The year reality collapsed into pixels
What I learned from spending 2020 working, learning, and entertaining on the same screen.
By the time the friendly robot Wall-E makes it to outer space in the Pixar movie that bears his name, the audience is ready to meet the humans. Years earlier, when Earth became overrun with the detritus of overconsumption, those humans absconded on spaceships owned by the giant corporation that sold them all that stuff, leaving little robots like Wall-E behind to clean up the planet. Now Wall-E has found a way onto the ship where the humans are. What will he find? Astronauts? Lord of the flies? An advanced, enlightened iteration of the species?
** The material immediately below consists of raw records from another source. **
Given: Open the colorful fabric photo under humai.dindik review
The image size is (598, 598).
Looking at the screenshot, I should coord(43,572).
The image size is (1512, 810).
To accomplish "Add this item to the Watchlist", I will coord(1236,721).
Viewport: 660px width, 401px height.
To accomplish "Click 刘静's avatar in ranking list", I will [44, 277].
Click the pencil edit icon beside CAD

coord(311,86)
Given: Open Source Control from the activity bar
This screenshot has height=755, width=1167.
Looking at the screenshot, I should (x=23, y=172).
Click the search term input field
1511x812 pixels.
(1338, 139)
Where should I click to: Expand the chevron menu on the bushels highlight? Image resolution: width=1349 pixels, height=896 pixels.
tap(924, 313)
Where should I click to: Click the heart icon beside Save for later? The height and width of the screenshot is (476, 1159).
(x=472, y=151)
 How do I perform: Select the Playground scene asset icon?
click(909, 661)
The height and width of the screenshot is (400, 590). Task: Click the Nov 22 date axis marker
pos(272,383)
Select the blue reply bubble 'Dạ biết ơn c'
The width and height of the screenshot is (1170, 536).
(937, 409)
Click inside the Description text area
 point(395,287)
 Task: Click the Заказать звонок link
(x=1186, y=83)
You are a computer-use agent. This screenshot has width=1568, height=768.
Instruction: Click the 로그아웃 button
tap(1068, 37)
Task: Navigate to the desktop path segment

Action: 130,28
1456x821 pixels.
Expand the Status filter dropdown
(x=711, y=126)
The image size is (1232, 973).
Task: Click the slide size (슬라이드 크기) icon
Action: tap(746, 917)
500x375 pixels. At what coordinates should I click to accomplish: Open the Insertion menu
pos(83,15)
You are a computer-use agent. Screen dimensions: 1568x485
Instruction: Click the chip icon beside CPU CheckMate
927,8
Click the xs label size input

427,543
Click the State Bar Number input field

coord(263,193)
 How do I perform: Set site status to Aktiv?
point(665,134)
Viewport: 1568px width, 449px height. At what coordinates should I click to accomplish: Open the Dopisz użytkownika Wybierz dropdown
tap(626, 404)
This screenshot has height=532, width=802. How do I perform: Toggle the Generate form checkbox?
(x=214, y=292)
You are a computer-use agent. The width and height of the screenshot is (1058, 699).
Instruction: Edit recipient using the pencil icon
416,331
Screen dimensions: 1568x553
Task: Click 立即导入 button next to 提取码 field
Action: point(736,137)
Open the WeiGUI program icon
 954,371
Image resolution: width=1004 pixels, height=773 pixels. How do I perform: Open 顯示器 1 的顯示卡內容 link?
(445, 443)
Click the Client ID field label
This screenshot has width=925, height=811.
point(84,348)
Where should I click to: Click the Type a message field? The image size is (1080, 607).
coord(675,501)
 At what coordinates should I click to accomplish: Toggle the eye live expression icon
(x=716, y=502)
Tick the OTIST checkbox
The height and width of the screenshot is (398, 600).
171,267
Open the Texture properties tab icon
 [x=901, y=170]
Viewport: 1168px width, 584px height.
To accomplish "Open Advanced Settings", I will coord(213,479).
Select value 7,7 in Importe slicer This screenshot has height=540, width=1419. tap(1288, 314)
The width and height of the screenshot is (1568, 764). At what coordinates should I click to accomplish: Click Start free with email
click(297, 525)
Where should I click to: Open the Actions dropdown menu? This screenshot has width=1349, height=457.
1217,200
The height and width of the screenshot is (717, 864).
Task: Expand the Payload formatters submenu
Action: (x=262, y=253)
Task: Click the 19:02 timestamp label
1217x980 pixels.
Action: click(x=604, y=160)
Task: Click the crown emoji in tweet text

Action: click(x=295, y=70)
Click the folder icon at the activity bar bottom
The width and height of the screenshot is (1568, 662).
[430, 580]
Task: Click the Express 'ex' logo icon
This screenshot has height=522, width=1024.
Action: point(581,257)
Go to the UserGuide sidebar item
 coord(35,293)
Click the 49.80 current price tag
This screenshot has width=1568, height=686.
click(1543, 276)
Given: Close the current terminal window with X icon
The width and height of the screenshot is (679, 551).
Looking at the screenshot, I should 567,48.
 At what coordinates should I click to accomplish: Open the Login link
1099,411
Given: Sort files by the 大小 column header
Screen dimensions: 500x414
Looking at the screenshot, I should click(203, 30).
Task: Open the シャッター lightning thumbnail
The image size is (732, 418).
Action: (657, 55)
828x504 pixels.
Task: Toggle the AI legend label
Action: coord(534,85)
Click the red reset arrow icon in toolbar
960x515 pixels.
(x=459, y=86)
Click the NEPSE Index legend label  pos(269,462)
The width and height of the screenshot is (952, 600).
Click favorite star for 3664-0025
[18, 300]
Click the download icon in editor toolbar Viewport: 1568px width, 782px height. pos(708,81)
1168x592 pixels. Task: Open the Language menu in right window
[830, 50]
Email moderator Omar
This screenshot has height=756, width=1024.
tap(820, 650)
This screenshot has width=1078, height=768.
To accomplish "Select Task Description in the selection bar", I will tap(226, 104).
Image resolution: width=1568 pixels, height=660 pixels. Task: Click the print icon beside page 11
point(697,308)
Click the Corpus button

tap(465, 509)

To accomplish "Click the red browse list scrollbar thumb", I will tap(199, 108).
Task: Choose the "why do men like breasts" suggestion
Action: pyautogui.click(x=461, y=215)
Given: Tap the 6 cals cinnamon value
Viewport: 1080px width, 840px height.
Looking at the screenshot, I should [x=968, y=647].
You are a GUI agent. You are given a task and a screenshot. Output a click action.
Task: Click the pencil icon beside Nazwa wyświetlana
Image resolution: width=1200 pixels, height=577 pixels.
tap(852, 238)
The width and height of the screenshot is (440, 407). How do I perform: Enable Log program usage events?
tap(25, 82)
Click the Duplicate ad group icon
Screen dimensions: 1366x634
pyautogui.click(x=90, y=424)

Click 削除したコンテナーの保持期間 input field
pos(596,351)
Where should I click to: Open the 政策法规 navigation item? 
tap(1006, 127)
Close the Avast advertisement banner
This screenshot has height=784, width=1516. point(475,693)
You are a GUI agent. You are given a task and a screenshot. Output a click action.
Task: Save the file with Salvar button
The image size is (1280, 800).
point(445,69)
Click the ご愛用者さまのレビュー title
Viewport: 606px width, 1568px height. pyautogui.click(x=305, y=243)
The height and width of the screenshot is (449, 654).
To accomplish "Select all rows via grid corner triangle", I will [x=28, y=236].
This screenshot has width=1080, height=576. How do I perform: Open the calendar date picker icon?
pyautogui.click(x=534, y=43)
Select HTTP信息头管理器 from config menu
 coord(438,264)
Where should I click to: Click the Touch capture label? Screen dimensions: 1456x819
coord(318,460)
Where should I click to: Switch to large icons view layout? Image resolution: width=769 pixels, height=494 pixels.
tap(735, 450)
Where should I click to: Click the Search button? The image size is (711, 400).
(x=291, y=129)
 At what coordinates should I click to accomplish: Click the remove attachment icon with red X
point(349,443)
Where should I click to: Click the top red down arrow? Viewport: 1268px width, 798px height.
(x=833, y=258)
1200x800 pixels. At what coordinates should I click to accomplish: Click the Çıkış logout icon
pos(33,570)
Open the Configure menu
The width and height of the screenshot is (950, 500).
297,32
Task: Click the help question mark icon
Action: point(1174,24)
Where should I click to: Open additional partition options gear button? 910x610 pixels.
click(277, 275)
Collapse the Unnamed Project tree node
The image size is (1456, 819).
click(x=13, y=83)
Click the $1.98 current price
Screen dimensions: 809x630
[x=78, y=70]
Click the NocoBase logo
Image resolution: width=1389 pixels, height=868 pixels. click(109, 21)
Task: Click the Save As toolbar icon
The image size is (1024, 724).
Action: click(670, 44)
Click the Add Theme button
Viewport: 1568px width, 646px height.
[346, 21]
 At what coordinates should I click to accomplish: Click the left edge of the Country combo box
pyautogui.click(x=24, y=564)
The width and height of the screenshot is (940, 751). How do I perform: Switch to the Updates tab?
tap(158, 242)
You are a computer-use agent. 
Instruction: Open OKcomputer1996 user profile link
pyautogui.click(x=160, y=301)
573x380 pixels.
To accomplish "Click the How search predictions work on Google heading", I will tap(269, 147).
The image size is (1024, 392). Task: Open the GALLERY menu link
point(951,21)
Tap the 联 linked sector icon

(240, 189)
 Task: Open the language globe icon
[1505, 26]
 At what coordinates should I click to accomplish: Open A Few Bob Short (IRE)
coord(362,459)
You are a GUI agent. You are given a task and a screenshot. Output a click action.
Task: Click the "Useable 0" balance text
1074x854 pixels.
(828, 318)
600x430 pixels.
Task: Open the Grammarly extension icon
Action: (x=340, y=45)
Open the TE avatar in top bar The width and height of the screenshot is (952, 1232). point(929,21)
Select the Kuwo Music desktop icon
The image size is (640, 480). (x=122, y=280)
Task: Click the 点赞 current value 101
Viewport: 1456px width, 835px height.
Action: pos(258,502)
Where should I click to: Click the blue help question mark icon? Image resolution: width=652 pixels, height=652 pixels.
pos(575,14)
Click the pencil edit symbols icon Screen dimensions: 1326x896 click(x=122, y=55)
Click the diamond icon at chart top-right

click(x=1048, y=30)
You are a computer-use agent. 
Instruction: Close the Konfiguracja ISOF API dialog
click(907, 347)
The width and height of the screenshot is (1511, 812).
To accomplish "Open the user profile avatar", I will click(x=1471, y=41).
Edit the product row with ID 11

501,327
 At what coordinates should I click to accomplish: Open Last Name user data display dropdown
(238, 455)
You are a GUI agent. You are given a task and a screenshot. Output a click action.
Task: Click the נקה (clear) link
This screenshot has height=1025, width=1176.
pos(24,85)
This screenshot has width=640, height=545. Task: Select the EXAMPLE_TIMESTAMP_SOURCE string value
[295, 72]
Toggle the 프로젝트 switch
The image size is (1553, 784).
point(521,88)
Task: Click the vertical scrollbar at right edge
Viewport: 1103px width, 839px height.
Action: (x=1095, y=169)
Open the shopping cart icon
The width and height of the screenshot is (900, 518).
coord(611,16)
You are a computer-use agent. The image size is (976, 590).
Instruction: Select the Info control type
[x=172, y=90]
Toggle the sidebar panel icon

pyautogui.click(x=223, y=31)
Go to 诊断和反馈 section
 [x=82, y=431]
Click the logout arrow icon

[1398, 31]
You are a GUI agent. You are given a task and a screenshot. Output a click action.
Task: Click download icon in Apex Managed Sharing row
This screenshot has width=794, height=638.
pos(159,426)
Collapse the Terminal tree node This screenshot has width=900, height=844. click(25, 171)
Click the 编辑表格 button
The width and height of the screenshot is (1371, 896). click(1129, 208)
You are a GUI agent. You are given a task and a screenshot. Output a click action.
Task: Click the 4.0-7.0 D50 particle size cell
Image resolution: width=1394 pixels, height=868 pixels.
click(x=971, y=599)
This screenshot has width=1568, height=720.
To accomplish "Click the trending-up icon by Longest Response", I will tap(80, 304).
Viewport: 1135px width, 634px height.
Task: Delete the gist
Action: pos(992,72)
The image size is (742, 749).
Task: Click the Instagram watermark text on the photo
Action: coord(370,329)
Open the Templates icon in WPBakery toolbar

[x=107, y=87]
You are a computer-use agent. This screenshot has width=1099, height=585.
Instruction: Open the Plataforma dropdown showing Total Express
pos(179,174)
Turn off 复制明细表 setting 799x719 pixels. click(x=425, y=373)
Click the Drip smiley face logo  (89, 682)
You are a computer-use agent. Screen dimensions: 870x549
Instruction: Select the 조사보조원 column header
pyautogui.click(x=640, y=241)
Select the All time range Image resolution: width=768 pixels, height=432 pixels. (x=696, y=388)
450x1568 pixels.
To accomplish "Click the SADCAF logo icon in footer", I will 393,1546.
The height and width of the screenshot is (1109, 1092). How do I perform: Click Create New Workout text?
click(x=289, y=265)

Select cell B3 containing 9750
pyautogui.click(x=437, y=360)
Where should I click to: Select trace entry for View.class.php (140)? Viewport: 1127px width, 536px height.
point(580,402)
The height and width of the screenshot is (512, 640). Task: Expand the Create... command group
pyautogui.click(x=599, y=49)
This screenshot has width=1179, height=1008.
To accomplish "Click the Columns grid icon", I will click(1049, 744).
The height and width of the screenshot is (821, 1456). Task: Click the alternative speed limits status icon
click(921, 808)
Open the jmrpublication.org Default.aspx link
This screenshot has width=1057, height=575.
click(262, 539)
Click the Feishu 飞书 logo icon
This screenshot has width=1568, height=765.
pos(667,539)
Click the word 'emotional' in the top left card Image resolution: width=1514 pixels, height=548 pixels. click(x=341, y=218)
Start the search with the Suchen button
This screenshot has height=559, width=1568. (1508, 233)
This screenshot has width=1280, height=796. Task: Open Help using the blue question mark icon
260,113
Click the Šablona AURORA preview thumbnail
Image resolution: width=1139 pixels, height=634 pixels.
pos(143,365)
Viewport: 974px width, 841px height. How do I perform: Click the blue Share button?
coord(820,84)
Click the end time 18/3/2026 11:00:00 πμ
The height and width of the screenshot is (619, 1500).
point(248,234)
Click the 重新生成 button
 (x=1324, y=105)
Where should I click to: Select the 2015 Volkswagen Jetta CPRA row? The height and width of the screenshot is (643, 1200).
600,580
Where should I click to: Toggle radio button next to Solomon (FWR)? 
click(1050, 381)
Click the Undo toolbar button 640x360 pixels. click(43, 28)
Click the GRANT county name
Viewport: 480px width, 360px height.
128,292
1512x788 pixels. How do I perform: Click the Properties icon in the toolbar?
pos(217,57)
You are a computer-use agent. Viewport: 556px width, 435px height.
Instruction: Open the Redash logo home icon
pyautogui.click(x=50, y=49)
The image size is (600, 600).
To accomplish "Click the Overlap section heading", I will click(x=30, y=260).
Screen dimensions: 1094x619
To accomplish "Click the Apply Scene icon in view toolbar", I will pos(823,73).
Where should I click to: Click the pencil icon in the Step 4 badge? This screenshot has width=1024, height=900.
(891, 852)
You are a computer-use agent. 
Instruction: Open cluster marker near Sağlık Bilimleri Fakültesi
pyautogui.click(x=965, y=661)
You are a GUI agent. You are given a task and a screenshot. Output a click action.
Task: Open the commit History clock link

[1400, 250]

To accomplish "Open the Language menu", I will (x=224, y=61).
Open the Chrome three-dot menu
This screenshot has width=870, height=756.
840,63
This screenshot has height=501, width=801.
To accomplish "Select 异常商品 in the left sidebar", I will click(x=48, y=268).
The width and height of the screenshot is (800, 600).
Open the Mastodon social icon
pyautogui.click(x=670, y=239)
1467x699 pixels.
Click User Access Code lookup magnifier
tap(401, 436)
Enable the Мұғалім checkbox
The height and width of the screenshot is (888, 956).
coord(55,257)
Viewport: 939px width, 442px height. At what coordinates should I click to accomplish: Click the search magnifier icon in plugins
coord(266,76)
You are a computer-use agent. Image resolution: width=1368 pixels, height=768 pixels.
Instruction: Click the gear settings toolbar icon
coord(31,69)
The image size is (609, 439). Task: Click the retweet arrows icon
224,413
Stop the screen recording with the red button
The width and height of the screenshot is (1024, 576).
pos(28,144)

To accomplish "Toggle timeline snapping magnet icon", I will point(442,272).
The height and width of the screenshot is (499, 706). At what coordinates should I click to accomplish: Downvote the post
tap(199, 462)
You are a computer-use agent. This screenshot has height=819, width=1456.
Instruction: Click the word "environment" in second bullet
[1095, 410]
Nope. Human civilization, left to its own devices on a giant vessel owned by a corporation, has more or less devolved into full-time consumers. Earth’s descendants are effectively blobs — they sit in comfy chairs that cruise around the ship all day, wearing pajama-like outfits that can change colors at the touch of a button, with personalized screens to look at whenever they’re not sleeping. They’ve forgotten how to walk or interact with other people or do anything offscreen at all. In fact, the screens are so engrossing that although these humans are surrounded by other humans on other chairs with other screens, they never actually look at each other. Instead, the screens are portals to their entire reality. They’re where people order food, watch entertainment, talk to one another, and, most importantly, learn about what they should buy next.